Sunday, July 4, 2021

Stowaway (2021)

The crew of the MTS-42 are set for a two-year mission to Mars.  There is mission commander Marina Barnett (Toni Collette), biologist David Kim (Daniel Dae Kim), and medical researcher Zoe Leverson (Anna Kendrick).  They have hardly begun their Mars Transfer orbit when Barnett discovers blood on the floor.  After unscrewing a panel, a man falls on her, breaking her arm.  The man is unconscious.  However, he had a badge that identifies him as Michael Adams (Shamier Anderson), a launch support engineer.  Unfortunately, the carbon-dioxide scrubber was damaged beyond repair and the ship cannot support everyone all the way to Mars.  The one potential solution is deemed too risky.  While Barnett and Kim are resigned to tossing Adams out of an airlock, Zoe is determined to save him.  The risky solution would have them climb the tether to the counterbalance that provides the artificial gravity.  It may have unused liquid oxygen.  Zoe is determined to try.

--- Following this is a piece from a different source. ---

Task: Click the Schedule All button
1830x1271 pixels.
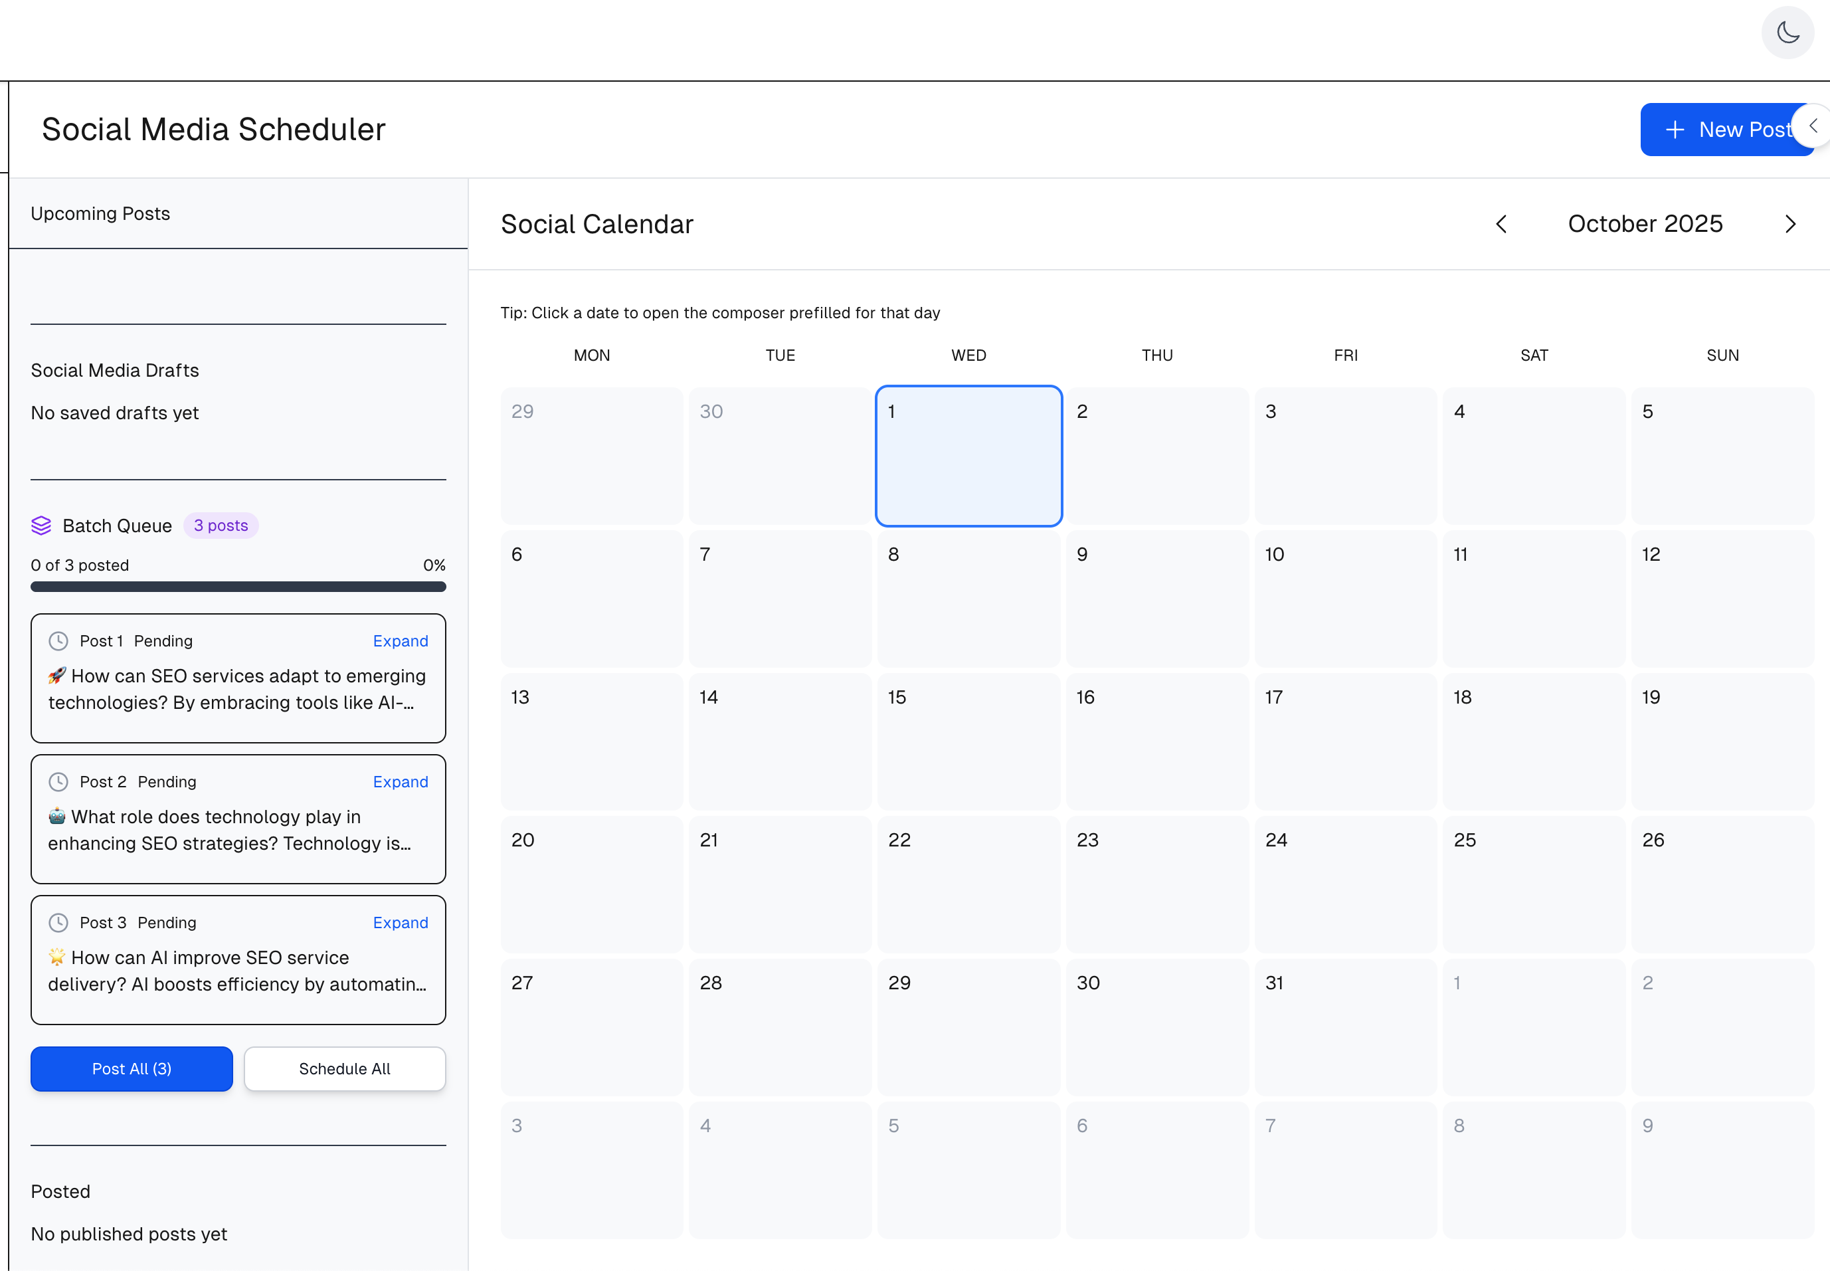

The movie only has the four characters.  There are no scenes with ground control.  In fact, all the conversations with ground control are one-sided since you cannot hear what ground control is saying.  Very different from Apollo 13.  Zoe is the central character and Anna Kendrick does a good job in the role.

There were some things that were annoying.  How did Michael get sealed behind a panel?  One expects a story about him sneaking aboard and having a cohort seal him in.  Nope, he just accidentally got stuck behind a panel where the mission critical life support system was housed.  Okay.  Speaking of the mission critical life support system, why is there no backup?  They couldn't even jury rig a fix.  Why weren't they using some sort of tether when doing their spacewalk?  They have special equipment to climb the tether but nothing to attach them if they slip.  Gah!  Since the stowaway angle was hardly explored, the movie could just as easily have been the same system failure that required all the same steps.  The stowaway angle added little beyond knowing which person was likely to get spaced.  Finally, why did the man have to be pathetic?  During the launch, he vomits in a bag.  When transferring to the space station, Zoe carries his bag.  When climbing the tether, he's winded and clumsy.  And it wasn't just him.  Michael is too uncoordinated to help.  Save us, strong woman, save us!  Ugh!

There were too many inconvenient coincidences to make the story work.  It looks good and the ship is cool, but the plot is too much of a stretch.  The plot holes just grated.  Skip.